Stored records
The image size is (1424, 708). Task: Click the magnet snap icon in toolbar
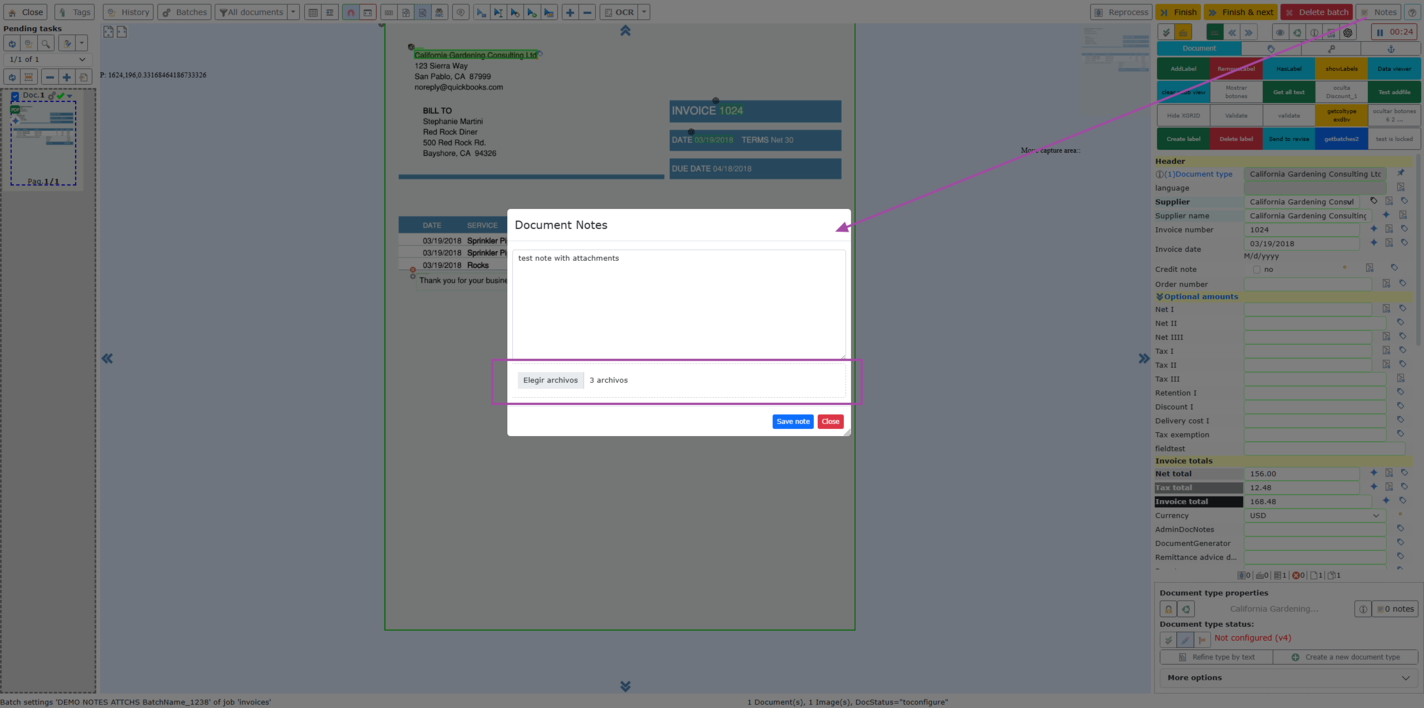click(x=351, y=12)
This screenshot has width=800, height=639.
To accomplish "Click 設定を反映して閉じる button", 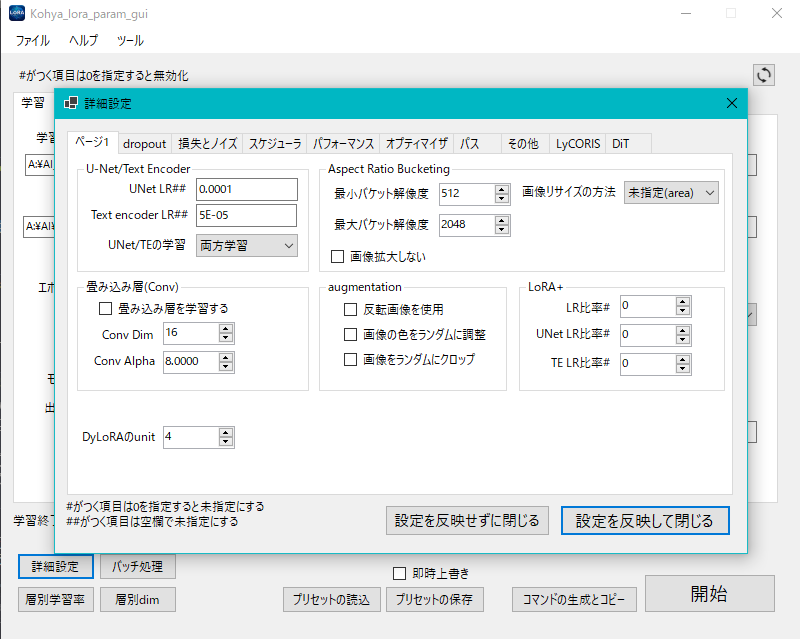I will tap(645, 520).
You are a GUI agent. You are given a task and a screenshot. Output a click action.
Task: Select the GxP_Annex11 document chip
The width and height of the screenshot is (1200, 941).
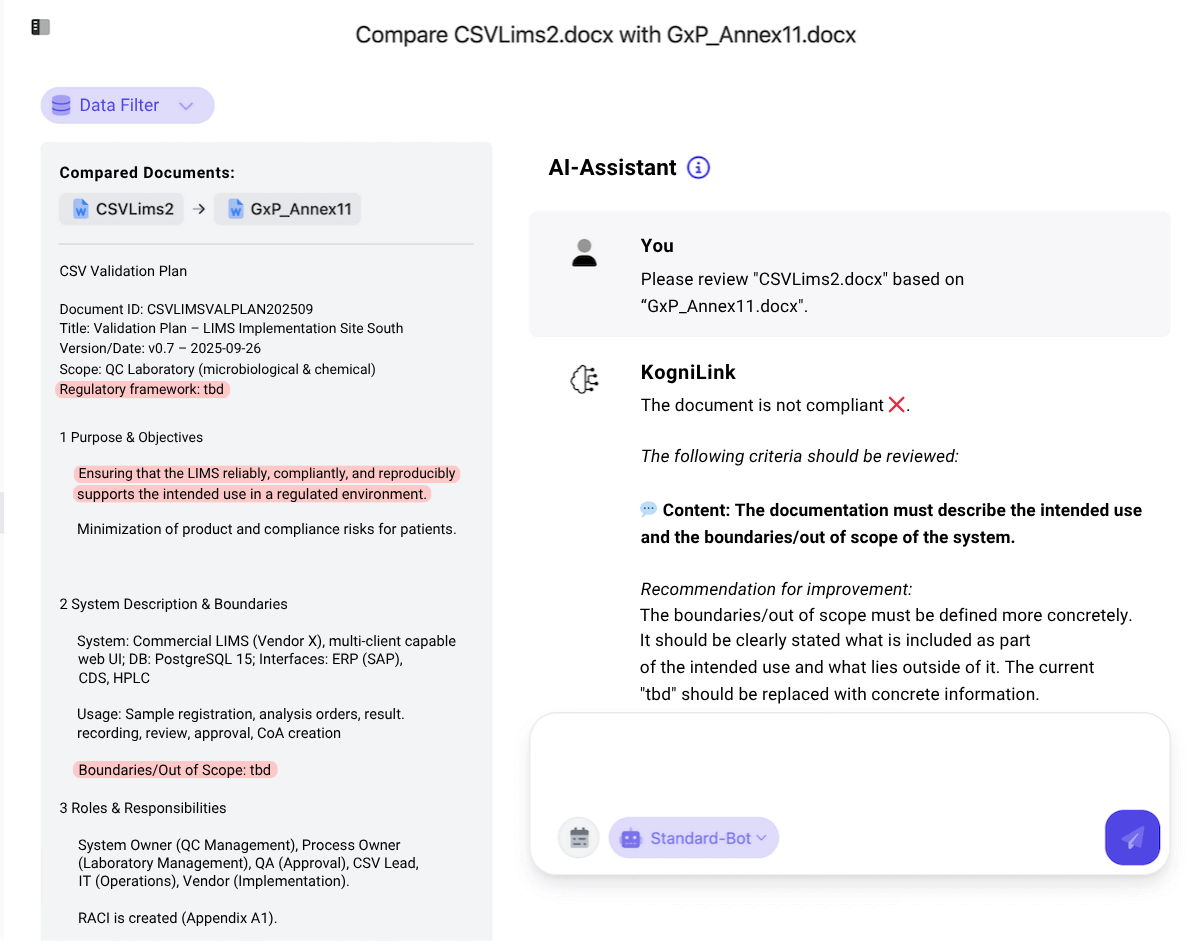click(x=288, y=209)

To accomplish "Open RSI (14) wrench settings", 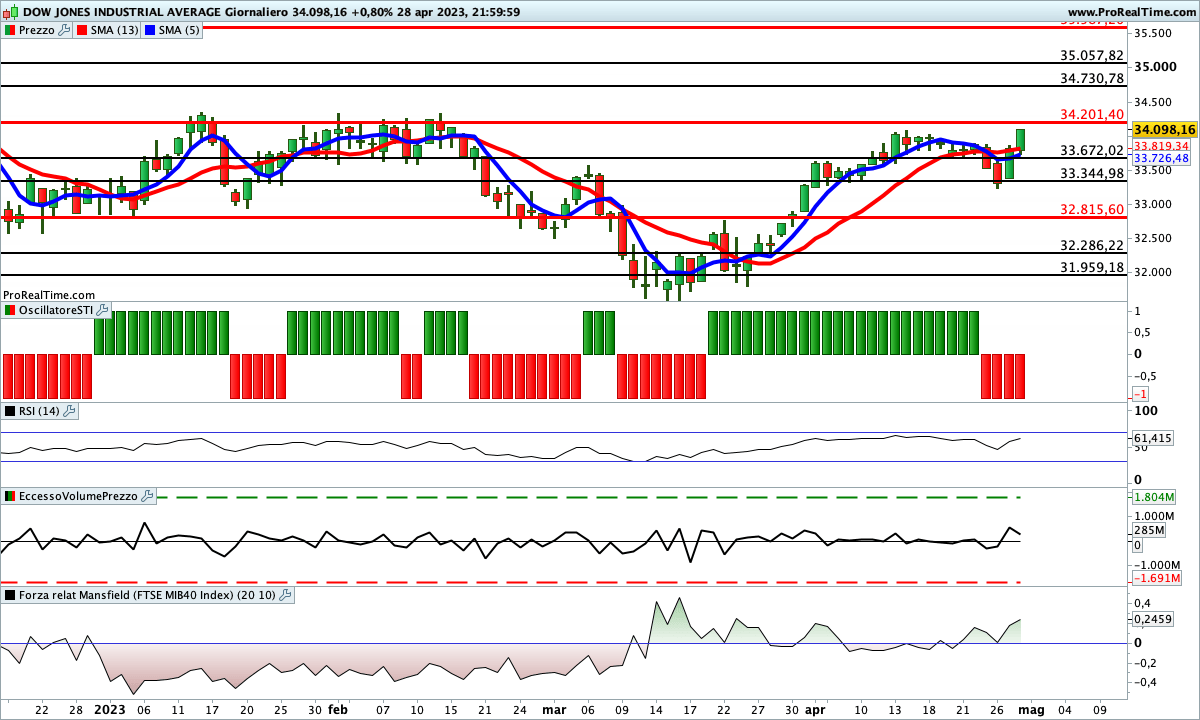I will 70,411.
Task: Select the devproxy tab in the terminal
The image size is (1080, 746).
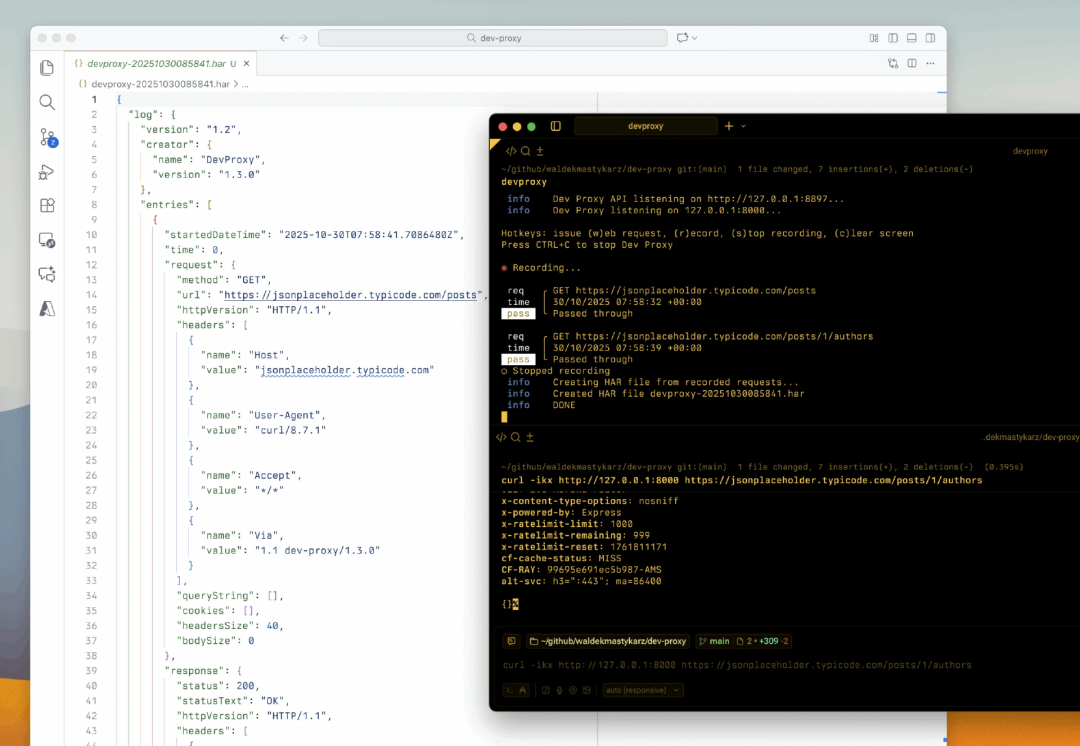Action: coord(645,126)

GIVEN PROBLEM
Count the lines of the items above that contain the string "Select", treating uppercase and lowercase as distinct, and give only the number.

FINISHED ANSWER
2